[Provided data Boundary: Start]

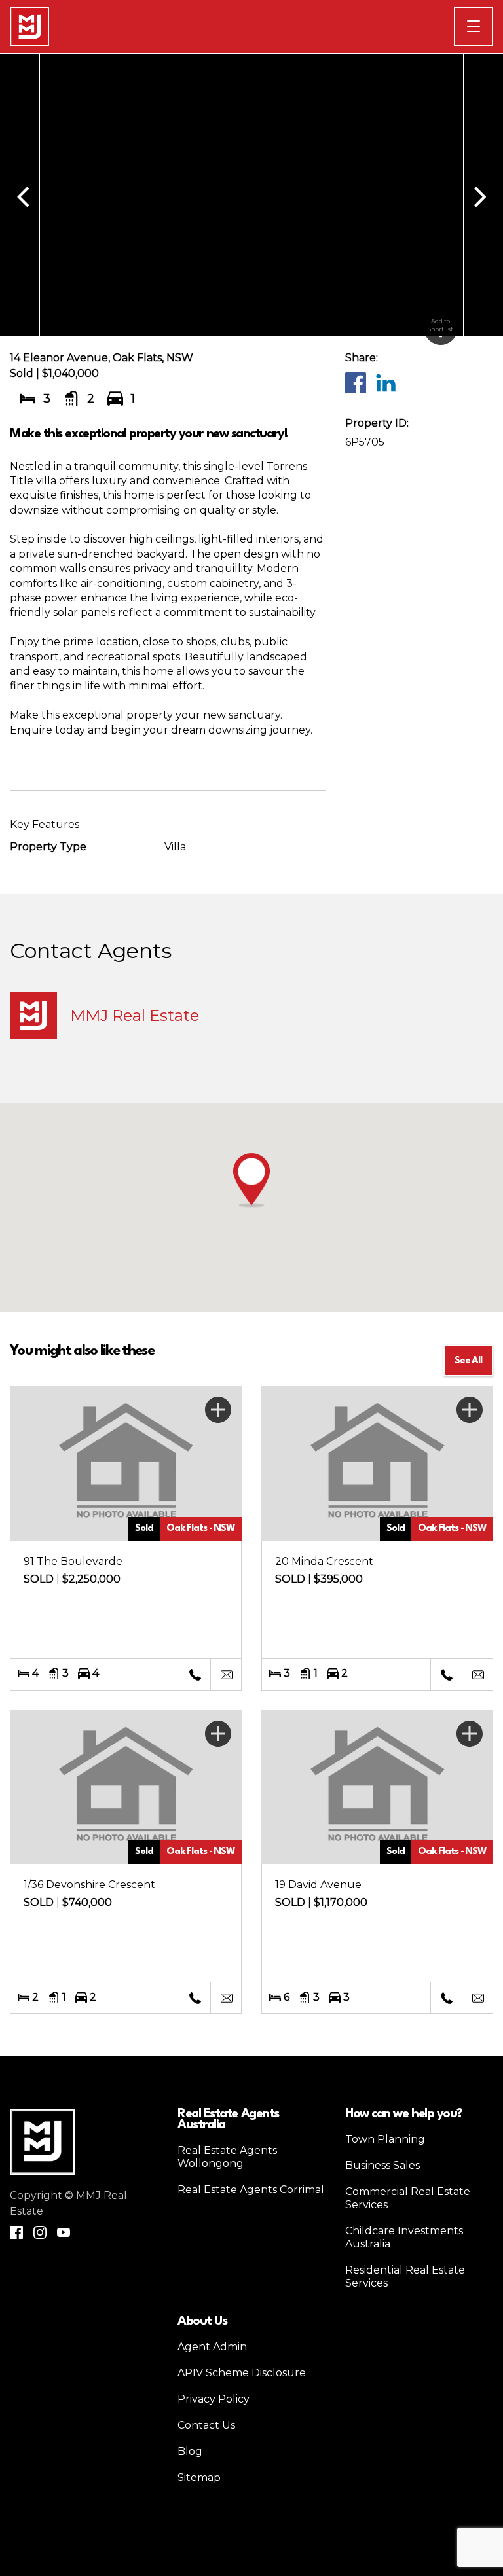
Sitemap (199, 2477)
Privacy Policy (213, 2399)
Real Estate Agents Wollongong (227, 2157)
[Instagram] (40, 2232)
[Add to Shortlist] (218, 1410)
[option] (251, 195)
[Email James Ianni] (226, 1674)
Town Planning (385, 2139)
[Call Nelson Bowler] (194, 1998)
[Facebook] (355, 382)
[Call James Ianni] (194, 1674)
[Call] (446, 1998)
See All (468, 1361)
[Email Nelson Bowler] (226, 1998)
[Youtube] (63, 2232)
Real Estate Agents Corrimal (250, 2189)
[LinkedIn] (385, 382)
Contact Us (206, 2425)
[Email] (477, 1998)
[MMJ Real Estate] (29, 26)
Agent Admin (212, 2346)
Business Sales (382, 2165)
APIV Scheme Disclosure (241, 2373)
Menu (492, 25)
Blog (189, 2451)
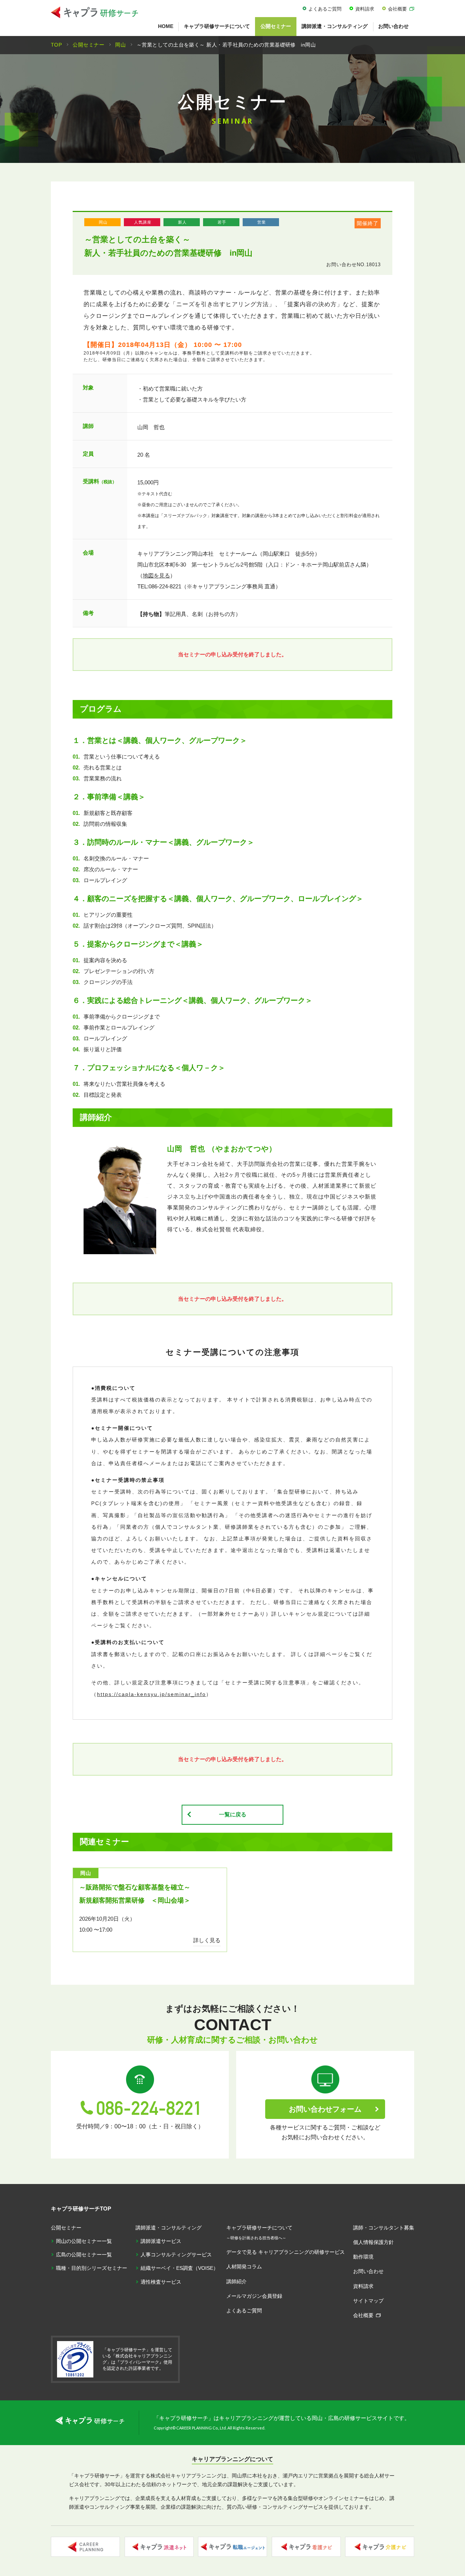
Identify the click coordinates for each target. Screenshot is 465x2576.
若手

[Provided data Boundary: End]

The preceding entries are to be returned verbatim, with every picture excluded.

Output of the exercise.
Sitemap (199, 2477)
Privacy Policy (213, 2399)
Real Estate Agents Wollongong (227, 2157)
[Instagram] (40, 2232)
[Add to Shortlist] (218, 1410)
[option] (251, 195)
[Email James Ianni] (226, 1674)
Town Planning (385, 2139)
[Call Nelson Bowler] (194, 1998)
[Facebook] (355, 382)
[Call James Ianni] (194, 1674)
[Call] (446, 1998)
See All (468, 1361)
[Email Nelson Bowler] (226, 1998)
[Youtube] (63, 2232)
Real Estate Agents Corrimal (250, 2189)
[LinkedIn] (385, 382)
Contact Us (206, 2425)
[Email] (477, 1998)
[MMJ Real Estate] (29, 26)
Agent Admin (212, 2346)
Business Sales (382, 2165)
APIV Scheme Disclosure (241, 2373)
Menu (492, 25)
Blog (189, 2451)
Identify the click coordinates for each target. Screenshot is 465x2576.
若手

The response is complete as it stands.